🤖 AI Summary
This work proposes a coordinate-invariant framework for robot dynamics identification that overcomes biases inherent in traditional methods due to arbitrary choices of coordinate systems, units, and scales. By leveraging the dual metric induced by the system’s Riemannian metric, the approach normalizes generalized force residuals and maps them back onto the robot’s configuration space, thereby eliminating coordinate dependence. The method innovatively employs this dual metric to achieve physically meaningful force normalization while preserving convexity of the objective function through an affine metric formulation and Schur complement-based reconstruction. It further accommodates physical consistency constraints and geometric regularization. Experimental validation on both a Crazyflie–pendulum system and a LandSalp robot demonstrates substantial improvements in identification accuracy across both high- and low-data regimes, with particularly notable gains in shape coordinates.
📝 Abstract
Robot model identification is commonly performed by least-squares regression on inverse dynamics, but existing formulations measure residuals directly in coordinate force space and therefore depend on the chosen coordinate chart, units, and scaling.

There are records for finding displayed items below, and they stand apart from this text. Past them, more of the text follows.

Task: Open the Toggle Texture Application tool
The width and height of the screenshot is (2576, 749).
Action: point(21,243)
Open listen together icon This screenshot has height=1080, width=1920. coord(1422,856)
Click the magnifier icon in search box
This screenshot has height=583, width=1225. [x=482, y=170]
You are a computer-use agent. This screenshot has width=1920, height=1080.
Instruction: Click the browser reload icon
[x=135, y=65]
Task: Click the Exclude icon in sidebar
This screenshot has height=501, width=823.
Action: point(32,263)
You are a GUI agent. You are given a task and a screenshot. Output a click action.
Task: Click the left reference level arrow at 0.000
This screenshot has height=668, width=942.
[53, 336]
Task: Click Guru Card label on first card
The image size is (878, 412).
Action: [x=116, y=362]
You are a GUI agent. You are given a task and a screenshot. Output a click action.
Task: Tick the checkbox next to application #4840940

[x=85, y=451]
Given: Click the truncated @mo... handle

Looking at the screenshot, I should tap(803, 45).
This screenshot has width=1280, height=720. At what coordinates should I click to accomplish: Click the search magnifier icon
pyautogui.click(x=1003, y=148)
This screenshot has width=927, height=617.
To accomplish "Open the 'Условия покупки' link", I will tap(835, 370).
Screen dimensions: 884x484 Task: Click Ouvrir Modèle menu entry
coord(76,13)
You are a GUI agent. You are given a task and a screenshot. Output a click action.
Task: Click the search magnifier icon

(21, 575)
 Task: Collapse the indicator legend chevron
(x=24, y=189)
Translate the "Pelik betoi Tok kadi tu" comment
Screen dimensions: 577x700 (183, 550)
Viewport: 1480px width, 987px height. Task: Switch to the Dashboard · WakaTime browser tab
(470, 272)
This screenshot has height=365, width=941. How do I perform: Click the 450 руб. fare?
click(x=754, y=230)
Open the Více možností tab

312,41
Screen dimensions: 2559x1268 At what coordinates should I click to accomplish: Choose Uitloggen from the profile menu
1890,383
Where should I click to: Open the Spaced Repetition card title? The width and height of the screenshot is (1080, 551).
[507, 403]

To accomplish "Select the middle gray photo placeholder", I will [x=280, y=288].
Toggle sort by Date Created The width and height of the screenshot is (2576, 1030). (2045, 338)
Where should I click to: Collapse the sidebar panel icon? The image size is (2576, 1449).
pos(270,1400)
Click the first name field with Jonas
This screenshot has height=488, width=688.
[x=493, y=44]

This paper proposes a coordinate-independent identification method that weights inverse-dynamics residuals by the dual metric induced by the system Riemannian metric. Using the force--velocity vector--covector duality, the dual metric provides a physically meaningful normalization of generalized forces, pulling coordinate residuals back into the ambient mechanical space and eliminating coordinate-induced bias. The resulting objective remains convex through an affine-metric and Schur-complement reformulation, and is compatible with physical-consistency constraints and geometric regularization. Experiments on an inertia-dominated Crazyflie--pendulum system and a drag-dominated LandSalp robot show improved identification accuracy, especially on shape coordinates, in both low-data and high-data settings.